A Collection of "National Significance"


An assessment of the importance of the LMI collection by Professor Wallace Kirsop


I was first introduced to the LMI collection by Phil Leonard in February 1973. At the time I marvelled at the fiction. I am glad that it has been properly recognized as an indispensable national resource. Since 1973 I have had a good deal to do with mechanics' institute libraries, not least through my role in Mechanics' Institutes of Victoria Inc.
 
1. The Launceston Mechanics' Institute collection, despite all its vicissitudes, is clearly the most substantial one to have survived in a regional centre from before 1850. Indeed Adelaide is the only other one of comparable longevity and it is, of course, metropolitan. Ballarat and to a lesser extent Bendigo offer collections of impressive scope begun in the second half of the nineteenth century. Consequently Launceston has claims to be unique, and its collection is vital in my view to the heritage of the whole country. After all we have lost the holdings of older institutes in Hobart, Sydney and Melbourne, not to mention Geelong. In short Launceston is a special case of national significance. 
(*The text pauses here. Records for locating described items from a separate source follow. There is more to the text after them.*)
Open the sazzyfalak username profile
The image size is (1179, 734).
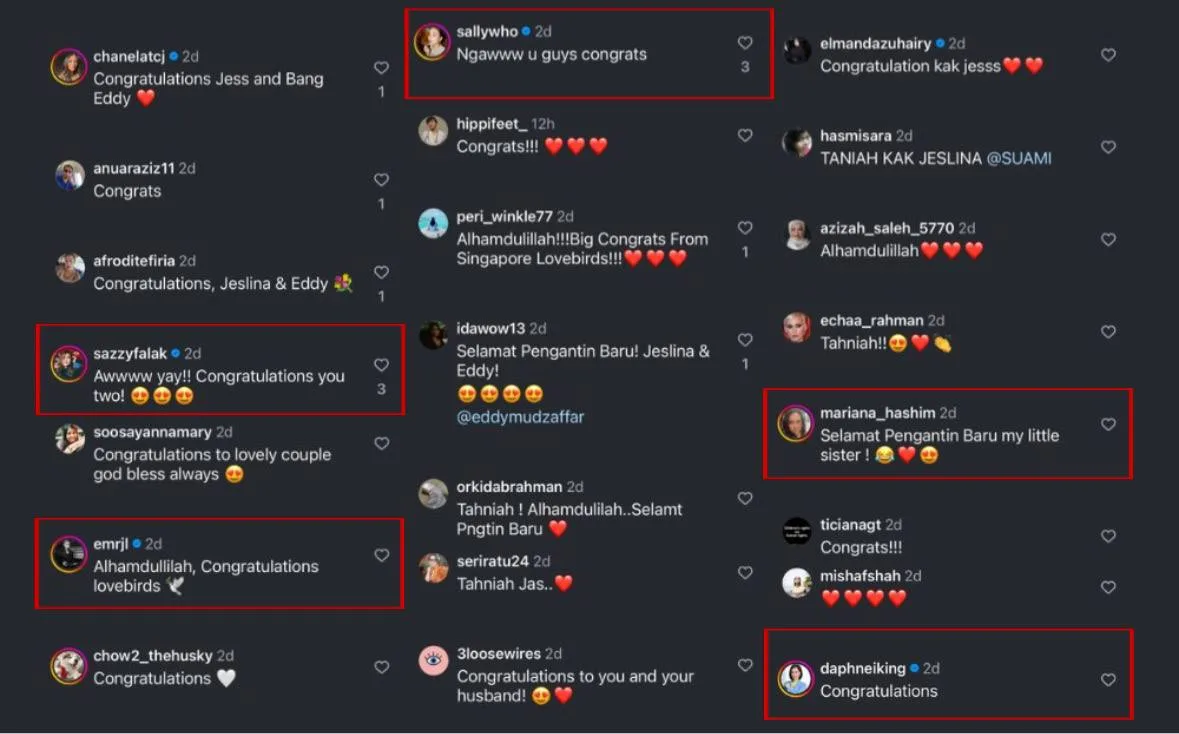[130, 353]
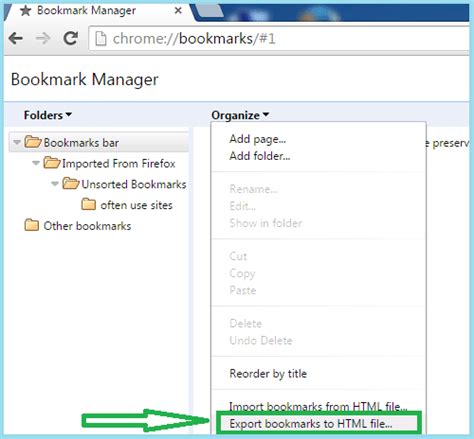The width and height of the screenshot is (474, 439).
Task: Choose Add page... from Organize menu
Action: coord(258,139)
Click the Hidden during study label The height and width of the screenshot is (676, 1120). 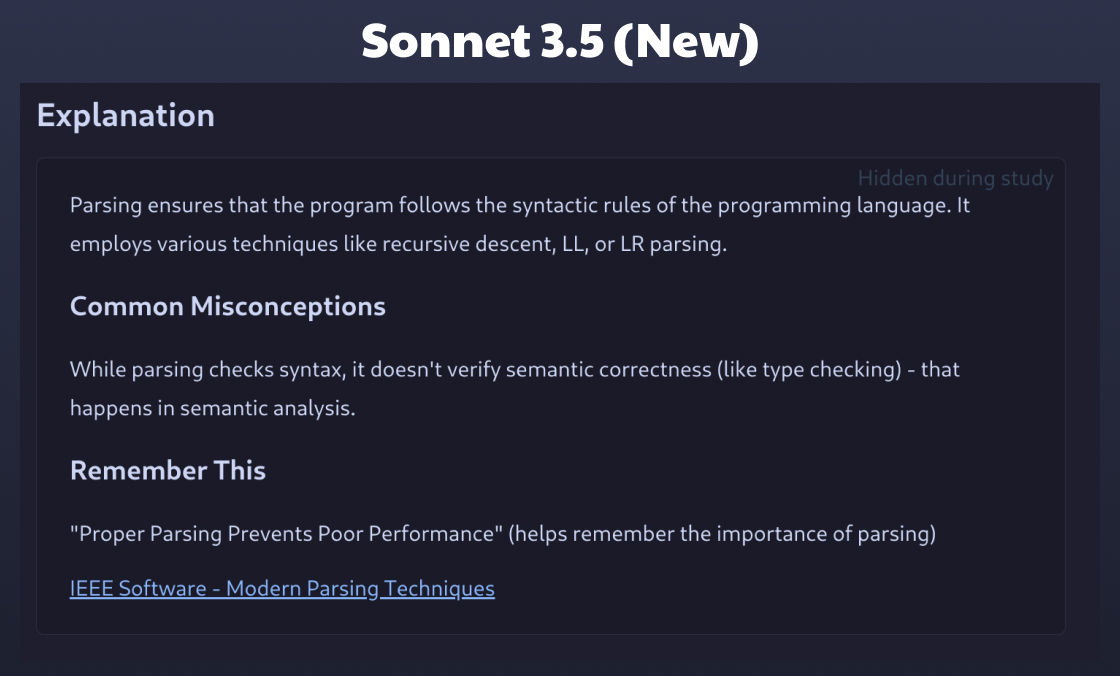pyautogui.click(x=955, y=178)
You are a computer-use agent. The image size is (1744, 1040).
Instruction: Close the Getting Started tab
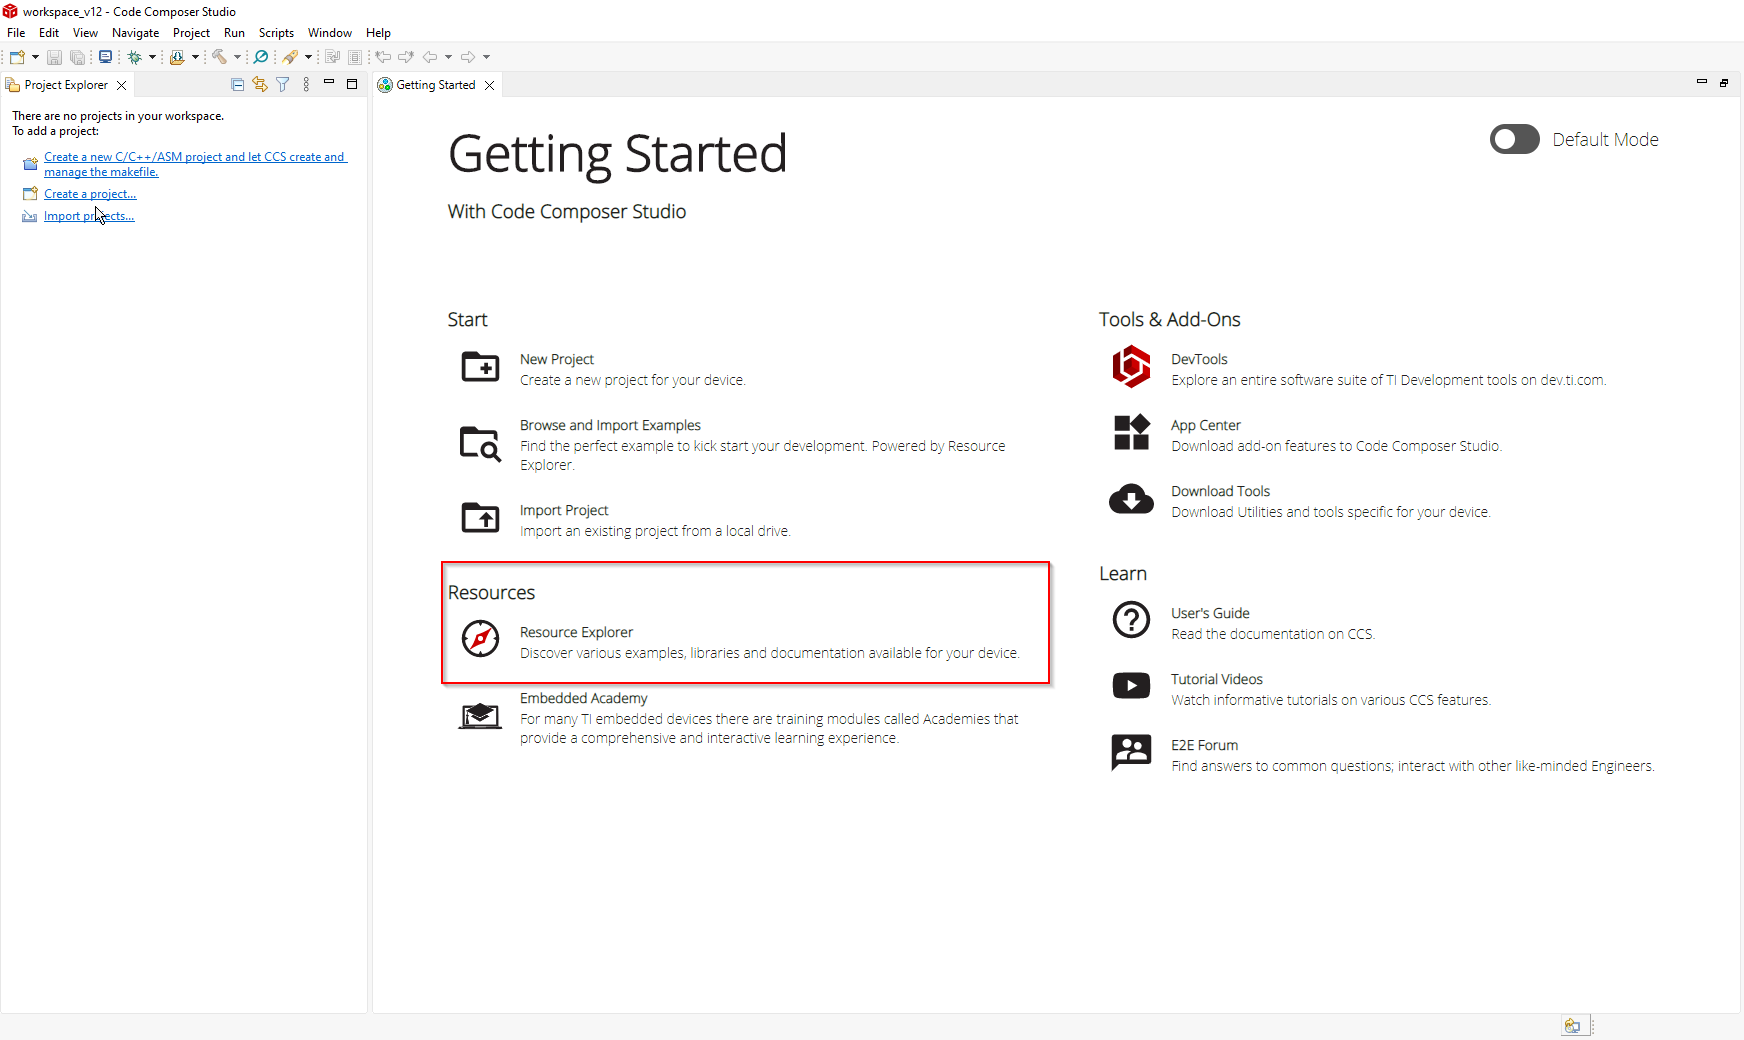point(490,85)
2. If -- and it is an eventuality I view with dismay -- the non-fiction part of the Launceston collection is discarded, every item should be examined and recorded for evidence of provenance (London and colonial booksellers, earlier local collections -- public and private -- etc.). The work is of such potential importance that I am prepared to volunteer to help in it.
Wallace Kirsop: Adjunct Professor in the School of Languages, Cultures and Linguistics, Monash University; Honorary Fellow, Baillieu Library, University of Melbourne; Editor of the Australian Journal of French Studies, 1968-2002; first President of the Bibliographical Society of Australia and New Zealand, 1969-1973; sometime Sandars Reader in Bibliography, University of Cambridge, 1980-1981.